>> Begin
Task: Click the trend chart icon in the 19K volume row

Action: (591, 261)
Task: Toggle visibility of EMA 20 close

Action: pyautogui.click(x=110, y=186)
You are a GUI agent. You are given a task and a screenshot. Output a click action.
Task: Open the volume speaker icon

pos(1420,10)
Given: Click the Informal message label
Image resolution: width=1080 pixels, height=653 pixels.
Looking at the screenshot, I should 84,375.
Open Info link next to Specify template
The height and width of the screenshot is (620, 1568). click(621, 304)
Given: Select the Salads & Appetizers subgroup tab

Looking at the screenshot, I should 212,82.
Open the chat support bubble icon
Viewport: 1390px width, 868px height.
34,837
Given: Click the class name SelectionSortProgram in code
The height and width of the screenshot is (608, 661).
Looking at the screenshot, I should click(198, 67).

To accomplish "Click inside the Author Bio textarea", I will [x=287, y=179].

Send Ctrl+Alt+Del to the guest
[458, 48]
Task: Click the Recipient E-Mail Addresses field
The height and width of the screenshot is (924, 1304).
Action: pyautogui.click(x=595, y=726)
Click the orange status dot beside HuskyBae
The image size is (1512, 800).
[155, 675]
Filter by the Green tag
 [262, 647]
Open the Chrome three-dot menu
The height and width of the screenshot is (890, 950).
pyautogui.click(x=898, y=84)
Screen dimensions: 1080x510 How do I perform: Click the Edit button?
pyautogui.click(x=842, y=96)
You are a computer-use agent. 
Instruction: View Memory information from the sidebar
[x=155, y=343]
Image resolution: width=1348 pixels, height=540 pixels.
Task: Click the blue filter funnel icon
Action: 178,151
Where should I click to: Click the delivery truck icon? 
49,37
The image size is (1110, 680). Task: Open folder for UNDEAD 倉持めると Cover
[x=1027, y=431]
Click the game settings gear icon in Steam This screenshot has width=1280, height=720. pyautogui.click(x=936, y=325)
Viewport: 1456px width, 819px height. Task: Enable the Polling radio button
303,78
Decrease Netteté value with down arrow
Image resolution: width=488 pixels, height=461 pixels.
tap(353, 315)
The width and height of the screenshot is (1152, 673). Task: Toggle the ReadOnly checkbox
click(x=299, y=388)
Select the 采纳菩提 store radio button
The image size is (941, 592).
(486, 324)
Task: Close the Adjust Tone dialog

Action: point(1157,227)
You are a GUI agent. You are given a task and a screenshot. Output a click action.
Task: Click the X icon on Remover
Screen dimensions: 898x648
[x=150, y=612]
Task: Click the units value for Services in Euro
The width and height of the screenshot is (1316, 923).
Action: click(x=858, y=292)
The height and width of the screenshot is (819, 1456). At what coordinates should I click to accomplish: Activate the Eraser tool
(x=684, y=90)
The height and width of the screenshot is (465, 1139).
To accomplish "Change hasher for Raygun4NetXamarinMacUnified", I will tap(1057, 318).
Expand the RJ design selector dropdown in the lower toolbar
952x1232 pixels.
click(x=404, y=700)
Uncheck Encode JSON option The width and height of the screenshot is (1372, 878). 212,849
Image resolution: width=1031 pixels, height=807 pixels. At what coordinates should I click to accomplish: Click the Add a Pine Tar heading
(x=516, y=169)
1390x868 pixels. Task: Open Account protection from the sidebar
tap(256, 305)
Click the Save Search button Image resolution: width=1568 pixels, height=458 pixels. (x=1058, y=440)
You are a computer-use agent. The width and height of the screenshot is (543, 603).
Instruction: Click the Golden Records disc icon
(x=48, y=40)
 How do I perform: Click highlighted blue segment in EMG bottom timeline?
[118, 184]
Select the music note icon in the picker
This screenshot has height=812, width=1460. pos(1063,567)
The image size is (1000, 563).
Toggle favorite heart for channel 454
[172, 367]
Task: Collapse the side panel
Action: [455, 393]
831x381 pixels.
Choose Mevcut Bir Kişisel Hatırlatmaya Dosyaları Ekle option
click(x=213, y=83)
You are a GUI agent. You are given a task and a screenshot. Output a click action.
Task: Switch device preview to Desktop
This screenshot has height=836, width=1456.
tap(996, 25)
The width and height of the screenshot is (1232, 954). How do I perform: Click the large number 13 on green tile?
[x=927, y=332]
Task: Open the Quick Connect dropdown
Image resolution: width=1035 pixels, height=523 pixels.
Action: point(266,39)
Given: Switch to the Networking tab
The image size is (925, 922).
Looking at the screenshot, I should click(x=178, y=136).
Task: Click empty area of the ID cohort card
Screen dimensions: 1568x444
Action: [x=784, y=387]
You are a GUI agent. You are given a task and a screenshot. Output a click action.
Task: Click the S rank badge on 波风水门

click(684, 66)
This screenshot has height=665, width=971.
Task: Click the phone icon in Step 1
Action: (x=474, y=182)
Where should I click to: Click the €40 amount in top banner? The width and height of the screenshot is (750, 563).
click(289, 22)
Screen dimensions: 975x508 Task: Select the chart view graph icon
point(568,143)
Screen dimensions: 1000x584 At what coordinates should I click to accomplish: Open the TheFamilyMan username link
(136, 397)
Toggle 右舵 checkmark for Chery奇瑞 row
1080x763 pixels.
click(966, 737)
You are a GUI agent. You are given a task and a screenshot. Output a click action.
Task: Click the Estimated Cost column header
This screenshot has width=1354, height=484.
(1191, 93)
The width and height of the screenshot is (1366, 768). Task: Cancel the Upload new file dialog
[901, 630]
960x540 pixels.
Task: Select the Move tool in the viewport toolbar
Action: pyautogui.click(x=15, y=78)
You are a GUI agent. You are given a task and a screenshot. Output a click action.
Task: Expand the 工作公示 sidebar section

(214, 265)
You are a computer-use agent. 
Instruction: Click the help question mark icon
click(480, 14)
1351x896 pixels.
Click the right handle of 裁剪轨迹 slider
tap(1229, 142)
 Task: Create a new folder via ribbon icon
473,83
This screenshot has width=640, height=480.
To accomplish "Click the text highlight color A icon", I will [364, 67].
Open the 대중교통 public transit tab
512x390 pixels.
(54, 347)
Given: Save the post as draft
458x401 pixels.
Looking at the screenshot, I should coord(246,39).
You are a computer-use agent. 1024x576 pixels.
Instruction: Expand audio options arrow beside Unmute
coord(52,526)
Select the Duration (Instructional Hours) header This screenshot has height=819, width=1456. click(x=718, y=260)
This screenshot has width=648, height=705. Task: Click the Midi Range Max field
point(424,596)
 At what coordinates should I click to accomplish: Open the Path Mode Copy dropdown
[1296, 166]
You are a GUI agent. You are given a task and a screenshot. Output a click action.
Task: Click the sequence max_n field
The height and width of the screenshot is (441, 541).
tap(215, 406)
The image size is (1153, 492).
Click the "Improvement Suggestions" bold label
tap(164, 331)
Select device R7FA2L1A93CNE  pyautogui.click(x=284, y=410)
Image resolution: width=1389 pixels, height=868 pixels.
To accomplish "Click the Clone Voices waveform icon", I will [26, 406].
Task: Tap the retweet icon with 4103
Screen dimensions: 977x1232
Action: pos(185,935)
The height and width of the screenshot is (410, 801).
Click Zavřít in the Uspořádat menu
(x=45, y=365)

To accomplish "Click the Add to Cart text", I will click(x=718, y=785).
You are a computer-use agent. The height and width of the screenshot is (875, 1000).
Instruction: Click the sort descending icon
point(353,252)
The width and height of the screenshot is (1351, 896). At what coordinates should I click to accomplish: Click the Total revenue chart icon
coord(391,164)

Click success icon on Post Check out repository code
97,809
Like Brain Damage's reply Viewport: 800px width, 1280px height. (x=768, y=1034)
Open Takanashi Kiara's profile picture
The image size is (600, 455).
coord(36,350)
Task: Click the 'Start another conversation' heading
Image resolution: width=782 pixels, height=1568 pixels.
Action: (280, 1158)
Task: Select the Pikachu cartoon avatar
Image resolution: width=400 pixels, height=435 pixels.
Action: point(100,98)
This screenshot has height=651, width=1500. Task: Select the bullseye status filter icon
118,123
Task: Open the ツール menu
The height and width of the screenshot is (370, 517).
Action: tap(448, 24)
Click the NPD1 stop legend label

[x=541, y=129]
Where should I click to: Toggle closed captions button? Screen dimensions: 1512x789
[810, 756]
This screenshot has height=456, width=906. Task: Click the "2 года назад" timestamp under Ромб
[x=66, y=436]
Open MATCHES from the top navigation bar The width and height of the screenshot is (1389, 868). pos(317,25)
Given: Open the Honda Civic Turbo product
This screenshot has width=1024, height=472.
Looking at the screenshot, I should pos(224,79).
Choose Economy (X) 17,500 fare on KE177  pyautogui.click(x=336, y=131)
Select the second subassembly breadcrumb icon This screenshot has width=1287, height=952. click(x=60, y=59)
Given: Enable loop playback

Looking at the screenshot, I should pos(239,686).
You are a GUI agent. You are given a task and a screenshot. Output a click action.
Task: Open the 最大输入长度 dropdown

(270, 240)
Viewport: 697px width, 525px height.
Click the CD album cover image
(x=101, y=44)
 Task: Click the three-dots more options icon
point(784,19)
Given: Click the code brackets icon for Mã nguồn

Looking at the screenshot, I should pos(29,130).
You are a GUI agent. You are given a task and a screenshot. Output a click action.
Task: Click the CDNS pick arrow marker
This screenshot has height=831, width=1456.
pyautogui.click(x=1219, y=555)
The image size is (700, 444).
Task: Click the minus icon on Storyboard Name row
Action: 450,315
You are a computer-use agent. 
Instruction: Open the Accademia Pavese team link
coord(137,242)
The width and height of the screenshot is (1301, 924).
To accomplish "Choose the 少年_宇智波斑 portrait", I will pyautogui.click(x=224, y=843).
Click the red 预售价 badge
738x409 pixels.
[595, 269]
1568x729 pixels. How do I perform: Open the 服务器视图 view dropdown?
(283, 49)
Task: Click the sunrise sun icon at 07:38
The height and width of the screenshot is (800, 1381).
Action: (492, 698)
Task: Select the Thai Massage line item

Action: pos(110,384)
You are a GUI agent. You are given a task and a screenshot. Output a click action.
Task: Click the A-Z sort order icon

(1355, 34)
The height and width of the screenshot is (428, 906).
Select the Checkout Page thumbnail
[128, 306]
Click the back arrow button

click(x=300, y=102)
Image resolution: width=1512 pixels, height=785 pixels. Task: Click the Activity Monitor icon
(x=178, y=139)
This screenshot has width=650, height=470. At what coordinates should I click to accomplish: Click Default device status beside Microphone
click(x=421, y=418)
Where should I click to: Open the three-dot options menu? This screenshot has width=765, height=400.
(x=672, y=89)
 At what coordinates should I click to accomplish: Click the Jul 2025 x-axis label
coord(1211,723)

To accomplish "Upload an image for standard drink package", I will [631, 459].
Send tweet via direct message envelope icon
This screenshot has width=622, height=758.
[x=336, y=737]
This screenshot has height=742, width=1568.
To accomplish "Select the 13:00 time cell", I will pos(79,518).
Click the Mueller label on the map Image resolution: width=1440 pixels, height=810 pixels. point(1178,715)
>> End
**Goal:**
Return the rows above exactly, starting with the line that contains "Open the 대중교통 public transit tab" and going on through the line that contains "point(353,252)".

**Solved exercise:**
Open the 대중교통 public transit tab
512x390 pixels.
(54, 347)
Given: Save the post as draft
458x401 pixels.
Looking at the screenshot, I should coord(246,39).
You are a computer-use agent. 1024x576 pixels.
Instruction: Expand audio options arrow beside Unmute
coord(52,526)
Select the Duration (Instructional Hours) header This screenshot has height=819, width=1456. click(x=718, y=260)
This screenshot has width=648, height=705. Task: Click the Midi Range Max field
point(424,596)
 At what coordinates should I click to accomplish: Open the Path Mode Copy dropdown
[1296, 166]
You are a GUI agent. You are given a task and a screenshot. Output a click action.
Task: Click the sequence max_n field
The height and width of the screenshot is (441, 541).
tap(215, 406)
The image size is (1153, 492).
Click the "Improvement Suggestions" bold label
tap(164, 331)
Select device R7FA2L1A93CNE  pyautogui.click(x=284, y=410)
Image resolution: width=1389 pixels, height=868 pixels.
To accomplish "Click the Clone Voices waveform icon", I will [26, 406].
Task: Tap the retweet icon with 4103
Screen dimensions: 977x1232
Action: pos(185,935)
The height and width of the screenshot is (410, 801).
Click Zavřít in the Uspořádat menu
(x=45, y=365)

To accomplish "Click the Add to Cart text", I will click(x=718, y=785).
You are a computer-use agent. The height and width of the screenshot is (875, 1000).
Instruction: Click the sort descending icon
point(353,252)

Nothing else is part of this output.